ごん と床で頭が跳ねて、それで脳味噌が揺れたのかどうなのかわからなかったけれど、視界がブレてそれ以上抵抗らしい抵抗ができなかった。
「な゛……っや、ゃ゛っ」
熱さで焼けた喉の奥から絞り出した拒絶の言葉はヒィヒィと言う短い呼吸にかき消されて、オレにまたがろうとしてくる奴らには聞こえてはいないようだった。
もっとも、聞こえたからと言って……オレのフェロモンに興奮したこいつらには何を言っても無駄だっただろう。
幾本の腕がオレを押さえつけて、はぁはぁと短い息を吐き出しながら涎を滴らせてくる。
「ゃ゛ ……っ薬、な゛ん゛て……っ」
喉を掻きむしりたくなうような体内の熱さと、オレをひん剥こうって手から逃げたくて手足を懸命に振り回していたはずなのに、素肌に触れられるとそこからじわっとした毒のような何かが流れ込んできて、そうなるともうその手に縋るしか出来なくなった。
「ははは!あやしーって思ってたんだけどさ。
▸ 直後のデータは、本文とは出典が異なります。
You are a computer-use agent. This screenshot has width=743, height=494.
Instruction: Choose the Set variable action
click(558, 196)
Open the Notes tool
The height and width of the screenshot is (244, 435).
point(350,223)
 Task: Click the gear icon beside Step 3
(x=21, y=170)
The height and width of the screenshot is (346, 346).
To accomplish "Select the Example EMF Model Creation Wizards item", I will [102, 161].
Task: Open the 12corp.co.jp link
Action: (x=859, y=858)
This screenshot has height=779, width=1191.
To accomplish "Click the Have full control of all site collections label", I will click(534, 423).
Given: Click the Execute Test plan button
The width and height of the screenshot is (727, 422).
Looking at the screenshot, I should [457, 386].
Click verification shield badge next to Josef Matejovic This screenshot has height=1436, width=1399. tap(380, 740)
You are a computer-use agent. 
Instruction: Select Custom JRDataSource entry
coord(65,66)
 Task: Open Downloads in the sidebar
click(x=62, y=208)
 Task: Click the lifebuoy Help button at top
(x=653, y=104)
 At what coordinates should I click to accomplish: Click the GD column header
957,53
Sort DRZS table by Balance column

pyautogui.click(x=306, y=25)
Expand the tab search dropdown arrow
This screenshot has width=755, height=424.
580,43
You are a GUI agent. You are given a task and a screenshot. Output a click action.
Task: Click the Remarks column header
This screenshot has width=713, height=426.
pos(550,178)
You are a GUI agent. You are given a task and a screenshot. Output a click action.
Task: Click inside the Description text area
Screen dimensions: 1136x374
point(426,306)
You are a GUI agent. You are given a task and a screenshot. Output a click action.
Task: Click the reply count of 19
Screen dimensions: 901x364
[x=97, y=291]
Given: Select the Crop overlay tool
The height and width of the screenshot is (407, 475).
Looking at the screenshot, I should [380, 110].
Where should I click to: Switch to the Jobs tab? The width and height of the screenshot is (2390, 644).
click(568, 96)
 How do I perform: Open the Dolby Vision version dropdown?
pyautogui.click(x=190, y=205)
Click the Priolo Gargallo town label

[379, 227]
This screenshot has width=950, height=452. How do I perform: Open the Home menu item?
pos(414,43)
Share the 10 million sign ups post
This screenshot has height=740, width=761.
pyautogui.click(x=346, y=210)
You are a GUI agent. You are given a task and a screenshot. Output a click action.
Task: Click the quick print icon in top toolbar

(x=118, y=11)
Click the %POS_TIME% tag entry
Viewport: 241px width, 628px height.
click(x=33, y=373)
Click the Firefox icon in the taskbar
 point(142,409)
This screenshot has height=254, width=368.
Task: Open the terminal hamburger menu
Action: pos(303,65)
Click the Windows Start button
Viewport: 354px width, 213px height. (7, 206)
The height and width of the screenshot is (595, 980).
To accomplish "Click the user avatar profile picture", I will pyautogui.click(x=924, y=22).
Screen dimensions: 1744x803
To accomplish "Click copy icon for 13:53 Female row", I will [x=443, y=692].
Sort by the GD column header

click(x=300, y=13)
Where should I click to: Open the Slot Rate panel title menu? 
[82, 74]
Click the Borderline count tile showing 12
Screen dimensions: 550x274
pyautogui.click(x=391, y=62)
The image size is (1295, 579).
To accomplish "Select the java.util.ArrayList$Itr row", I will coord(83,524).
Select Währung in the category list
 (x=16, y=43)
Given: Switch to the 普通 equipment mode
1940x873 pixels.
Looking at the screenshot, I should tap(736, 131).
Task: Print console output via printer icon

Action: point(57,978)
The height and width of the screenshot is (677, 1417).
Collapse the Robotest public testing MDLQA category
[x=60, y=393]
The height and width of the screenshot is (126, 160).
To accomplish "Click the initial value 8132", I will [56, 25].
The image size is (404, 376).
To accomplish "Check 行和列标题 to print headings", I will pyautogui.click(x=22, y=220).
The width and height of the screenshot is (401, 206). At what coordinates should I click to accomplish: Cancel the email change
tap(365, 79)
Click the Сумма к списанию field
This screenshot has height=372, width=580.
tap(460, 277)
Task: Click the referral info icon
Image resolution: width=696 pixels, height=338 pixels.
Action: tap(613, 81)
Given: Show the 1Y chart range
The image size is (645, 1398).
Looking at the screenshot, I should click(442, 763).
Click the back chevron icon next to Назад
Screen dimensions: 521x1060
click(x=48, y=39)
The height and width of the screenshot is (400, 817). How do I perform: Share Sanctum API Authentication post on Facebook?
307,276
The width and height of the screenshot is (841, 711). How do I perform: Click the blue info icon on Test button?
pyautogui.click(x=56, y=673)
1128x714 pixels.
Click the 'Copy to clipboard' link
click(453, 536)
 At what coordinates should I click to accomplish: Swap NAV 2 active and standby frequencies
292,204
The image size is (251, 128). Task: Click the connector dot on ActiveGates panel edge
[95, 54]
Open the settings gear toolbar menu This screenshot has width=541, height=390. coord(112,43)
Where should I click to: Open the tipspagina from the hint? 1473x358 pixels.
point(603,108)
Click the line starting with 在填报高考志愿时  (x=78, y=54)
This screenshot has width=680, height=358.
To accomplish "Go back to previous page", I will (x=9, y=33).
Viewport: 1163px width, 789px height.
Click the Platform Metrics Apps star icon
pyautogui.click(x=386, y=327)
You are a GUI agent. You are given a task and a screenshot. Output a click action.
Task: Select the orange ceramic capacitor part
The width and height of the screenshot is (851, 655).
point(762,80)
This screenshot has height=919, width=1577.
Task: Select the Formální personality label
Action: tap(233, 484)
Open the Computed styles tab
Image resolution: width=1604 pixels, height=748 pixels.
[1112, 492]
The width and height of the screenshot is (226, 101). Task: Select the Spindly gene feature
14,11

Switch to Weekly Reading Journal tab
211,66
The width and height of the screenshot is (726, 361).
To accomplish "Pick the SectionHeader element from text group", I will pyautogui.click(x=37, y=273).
ははは……」
いつもの先輩の高笑いがひゅうひゅうと言う呼吸音に掻き消え、オレを見下ろすその目はαのものだからと言うよりは、獣の……ケダモノの目だ。
先輩以外にも数人、後から部屋に入ってきた奴らもいるから、正確な人数はオレにはさっぱりで……だけど、オレの体を方々から押さえつけることができるだけの人数がここに集まっているのはわかった。
手渡されたジュース。
アレに何かが入れられていたんだってわかっていても、もうどうしようもない。
「あ゛あ゛っ……」
ジュースが伝った食道が焼けるように熱くって、追いかけるように手足の指先から痺れるようなチクチクとした感覚が広がって、うまく体が動かなくなった。
頭はぐらぐらしてて、そして股間が痛いくらいに張り詰めて……後ろの方は、触らなくてもわかるくらいびちゃびちゃに濡れてしまっていた。
「おい!下着ごと引きずり下ろせ!一回突っ込んじまえば大人しくなるだろ」
先輩の言葉に、わぁわぁと何事かを叫びながら手が四方八方から伸びてきて……
オレのズボンを引き摺り下ろすのはあっと言う間だった。